Estanislau Mendes Gonçalves, que vive em Vista Alegre, localidade às margens da Estrada da Serrilhada, em Bagé, não é um grande estancieiro, tem uma pequena propriedade. Nem por isso está livre da ação dos ladrões que furtam gado.

– Tenho aqui, dentro de uma pastinha, 60 ocorrências policiais que registrei nos últimos anos por ter sido vítima de abigeatários – conta.

Ele já perdeu 500 animais, a maioria vacas leiteiras.
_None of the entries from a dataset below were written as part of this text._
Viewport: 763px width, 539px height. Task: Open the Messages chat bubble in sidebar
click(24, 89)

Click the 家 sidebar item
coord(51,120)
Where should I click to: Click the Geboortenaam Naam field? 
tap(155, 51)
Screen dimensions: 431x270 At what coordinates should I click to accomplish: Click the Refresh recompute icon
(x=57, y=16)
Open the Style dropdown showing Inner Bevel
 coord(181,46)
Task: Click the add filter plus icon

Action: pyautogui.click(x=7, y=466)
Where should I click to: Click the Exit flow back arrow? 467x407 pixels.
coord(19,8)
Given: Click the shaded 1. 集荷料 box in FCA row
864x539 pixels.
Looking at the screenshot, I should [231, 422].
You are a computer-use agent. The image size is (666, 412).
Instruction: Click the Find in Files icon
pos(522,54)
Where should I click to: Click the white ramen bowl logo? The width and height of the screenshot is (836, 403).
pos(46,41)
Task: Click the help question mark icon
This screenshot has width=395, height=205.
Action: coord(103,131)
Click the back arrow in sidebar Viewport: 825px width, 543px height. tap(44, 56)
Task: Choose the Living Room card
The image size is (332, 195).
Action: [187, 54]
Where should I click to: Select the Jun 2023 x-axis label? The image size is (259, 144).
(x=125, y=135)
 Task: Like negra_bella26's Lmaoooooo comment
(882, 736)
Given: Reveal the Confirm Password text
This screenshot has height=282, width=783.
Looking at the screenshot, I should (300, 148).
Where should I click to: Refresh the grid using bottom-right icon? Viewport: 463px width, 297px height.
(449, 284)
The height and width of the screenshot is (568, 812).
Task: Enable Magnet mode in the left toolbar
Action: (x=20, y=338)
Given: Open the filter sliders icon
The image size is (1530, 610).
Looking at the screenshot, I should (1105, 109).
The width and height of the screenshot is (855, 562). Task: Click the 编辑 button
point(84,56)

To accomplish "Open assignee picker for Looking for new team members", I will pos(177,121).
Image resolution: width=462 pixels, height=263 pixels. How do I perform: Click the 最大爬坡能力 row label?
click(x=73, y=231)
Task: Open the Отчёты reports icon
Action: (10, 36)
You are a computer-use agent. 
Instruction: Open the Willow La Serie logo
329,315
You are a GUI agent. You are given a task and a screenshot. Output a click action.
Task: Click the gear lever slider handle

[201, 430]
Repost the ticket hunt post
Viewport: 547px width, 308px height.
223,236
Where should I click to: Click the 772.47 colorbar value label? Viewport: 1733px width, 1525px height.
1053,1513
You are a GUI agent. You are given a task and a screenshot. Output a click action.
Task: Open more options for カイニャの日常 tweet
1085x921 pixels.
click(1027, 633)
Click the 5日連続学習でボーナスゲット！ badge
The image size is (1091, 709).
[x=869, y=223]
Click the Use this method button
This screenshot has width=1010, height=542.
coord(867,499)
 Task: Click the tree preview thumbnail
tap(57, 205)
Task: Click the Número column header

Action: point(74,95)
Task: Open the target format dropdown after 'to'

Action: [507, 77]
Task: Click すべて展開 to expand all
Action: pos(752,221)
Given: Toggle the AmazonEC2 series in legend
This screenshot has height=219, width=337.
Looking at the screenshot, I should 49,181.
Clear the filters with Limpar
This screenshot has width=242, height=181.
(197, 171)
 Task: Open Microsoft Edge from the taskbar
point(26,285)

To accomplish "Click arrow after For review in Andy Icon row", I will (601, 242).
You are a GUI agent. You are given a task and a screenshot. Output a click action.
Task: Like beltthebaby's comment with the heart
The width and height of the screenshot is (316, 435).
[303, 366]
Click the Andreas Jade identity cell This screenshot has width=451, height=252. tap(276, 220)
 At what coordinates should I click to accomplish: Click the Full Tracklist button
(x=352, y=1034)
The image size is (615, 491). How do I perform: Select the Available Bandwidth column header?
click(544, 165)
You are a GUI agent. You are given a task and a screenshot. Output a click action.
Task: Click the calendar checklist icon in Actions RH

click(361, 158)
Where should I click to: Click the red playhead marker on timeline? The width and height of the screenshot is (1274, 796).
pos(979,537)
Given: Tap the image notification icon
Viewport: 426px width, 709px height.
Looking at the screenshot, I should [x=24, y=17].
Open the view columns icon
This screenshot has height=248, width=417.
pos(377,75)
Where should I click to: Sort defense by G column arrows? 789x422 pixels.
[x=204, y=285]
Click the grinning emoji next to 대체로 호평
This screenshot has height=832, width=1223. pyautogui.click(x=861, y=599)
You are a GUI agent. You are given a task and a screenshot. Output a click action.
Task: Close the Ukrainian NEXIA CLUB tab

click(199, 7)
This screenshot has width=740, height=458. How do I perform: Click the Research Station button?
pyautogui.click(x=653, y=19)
Em uma das investidas, como sinal de protesto por uma das vacas ser magra, os ladrões cortaram as patas e deixaram o animal agonizando no pasto.

– Fizeram uma malvadeza com o bicho só para debochar de mim – lamenta o produtor.


 

A EVOLUÇÃO DO CRIME NO ESTADO
1. PROPRIEDADES CERCADAS
– Até 1880, a carne não tinha preço no mercado, as fazendas não eram cercadas e os rebanhos viviam soltos no campo. Os ladrões de gado vendiam o couro e o sebo e deixavam a carne apodrecendo no campo.
Depois, a carne ganhou preço internacional e os uruguaios cercaram suas fazendas, no que foram seguidos pelos proprietários de terra no Rio Grande do Sul.
2. EM TEMPOS DE REVOLUÇÃO
– A Revolução Farroupilha (1835-1845) tornou rotina a “desapropriação de rebanhos” para alimentar as tropas. Terminada a guerra, o abigeato se transformou em preocupação para os fazendeiros.
3. O ABIGEATO DE GARUPA
– Entre os anos 1930 e 1960, o gado furtado servia para alimentar as famílias dos ladrões. Eles levavam o animal (geralmente uma ovelha) na garupa do cavalo.
4. FORMAÇÃO DE QUADRILHAS
– Nos anos 1960, houve aumento no êxodo rural, gerando desigualdade econômica nas cidades. Os furtos passam a servir para abastecer os açougues das periferias. É neste período que começam a se criar bandos de abigeatários.
5. O CRIME ORGANIZADO
– Nos anos 2000, as quadrilhas de ladrões de gado se integraram a outros bandos, passando a ser um elo do crime organizado.
 

 

COMO É FEITA A LEGALIZAÇÃO
1. EMISSÃO DA NOTA
Bloco do produtor, usado para controlar o comércio, é fácil de obter.
– O problema: as informações que identificam o animal são gerais – idade aproximada, quantidade e destino. Dados como pelagem e raça são opcionais.
2. ENTREGA À INSPETORIA
Venda é lançada no Sistema de Defesa Agropecuária do Estado, onde cada propriedade tem uma ficha. Se a quantidade de gado existe na propriedade e as vacinas estão em dia, é fornecida uma Guia de Trânsito Animal (GTA), que autoriza o transporte.
– O problema: os dados do cadastro são informados pelo produtor – ou pelo ladrão.
3. TRANSPORTE COM GTA
Se a carga for parada, os documentos estarão em dia.
O problema: as informações de identificação usadas na GTA são as mesmas da nota fiscal.